Bonne année 2011

bonne.jpgQue la nouvelle année déborde de bonheur et de prospérité et que tous les voeux formulés deviennent réalité ! Bonne année !

Commentaires

  1. salam bilakalam dit :

    le peuple tunisien se donne la gloire d’une nouvelle année de combat pacifique ,en attente peut etre que les autres peuples du maghreb suivront.
    bonne année a tout les etres humains soucieux de la verité et de la justice dans ce monde.

  2. boudjemaa medjkoun dit :

    Bonne année et bon courage à vous aussi M El Mouhtarem.

  3. ..gjingis dit :

    oui, bientot le 20110101 tout en gardant l éspoir .
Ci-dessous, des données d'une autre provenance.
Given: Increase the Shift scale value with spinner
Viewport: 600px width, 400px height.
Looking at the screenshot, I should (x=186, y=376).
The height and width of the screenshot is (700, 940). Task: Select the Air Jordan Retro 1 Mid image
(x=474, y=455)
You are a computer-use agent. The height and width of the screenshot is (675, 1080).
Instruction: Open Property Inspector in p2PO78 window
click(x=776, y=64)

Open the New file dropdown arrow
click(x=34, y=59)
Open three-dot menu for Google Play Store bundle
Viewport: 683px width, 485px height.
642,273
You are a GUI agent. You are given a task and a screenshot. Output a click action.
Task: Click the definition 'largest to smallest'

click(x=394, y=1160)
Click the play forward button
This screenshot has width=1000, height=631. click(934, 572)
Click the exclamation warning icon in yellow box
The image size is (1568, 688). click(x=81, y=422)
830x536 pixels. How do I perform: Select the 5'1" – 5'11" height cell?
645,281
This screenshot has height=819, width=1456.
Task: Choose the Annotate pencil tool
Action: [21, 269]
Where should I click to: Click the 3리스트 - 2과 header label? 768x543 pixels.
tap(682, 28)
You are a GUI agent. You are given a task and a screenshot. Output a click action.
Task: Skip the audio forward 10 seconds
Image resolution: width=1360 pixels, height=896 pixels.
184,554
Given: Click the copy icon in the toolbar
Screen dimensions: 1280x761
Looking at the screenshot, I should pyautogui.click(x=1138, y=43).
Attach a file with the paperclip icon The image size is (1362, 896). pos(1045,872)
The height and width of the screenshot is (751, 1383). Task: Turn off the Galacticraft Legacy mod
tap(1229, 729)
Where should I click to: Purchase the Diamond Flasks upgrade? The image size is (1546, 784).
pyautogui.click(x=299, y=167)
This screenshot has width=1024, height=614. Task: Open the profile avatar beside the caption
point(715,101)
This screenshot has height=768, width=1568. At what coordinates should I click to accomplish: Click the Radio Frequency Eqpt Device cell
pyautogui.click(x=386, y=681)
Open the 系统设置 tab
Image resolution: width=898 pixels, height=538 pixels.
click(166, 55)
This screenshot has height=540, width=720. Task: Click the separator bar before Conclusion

    bien que cette image reflete quelque chose d incertitude .pour aujourd huit nous devons arreter nos critiques disant que ca va tres bien et ca ira tres bien .

    mais je vous rejoins bientot

    et bonne année plein de joie et de bonnheur .

  4. Anonyme dit :

    que le reve de vivre une démocratie devient réalité

  5. anemlay.com dit :

    assegaz amegaz,aradyawin lahna delferh,saha wuzal,assurddi sussamiri,tamusni sthussdha,tawachult a tefreh,TAMURTH ATELHU.
    http://anemlaychemini.blog4ever.com

  6. slam dit :

    Je profite de l’ouverture de la nouvelle année pour présenter mes meilleurs voeux de bonheur,de prospérité,de santé et de paix à tous les militants de la démocratie de par le monde.Je souhaite que le dynamisme et l’engagement de tous les militants pour des causes justes soient des plus performants et des plus résistants pendant l’année 2011 qui vient de s’ouvrir.
    Que l’égoïsme soit banni à tout jamais de l’esprit de chapelle .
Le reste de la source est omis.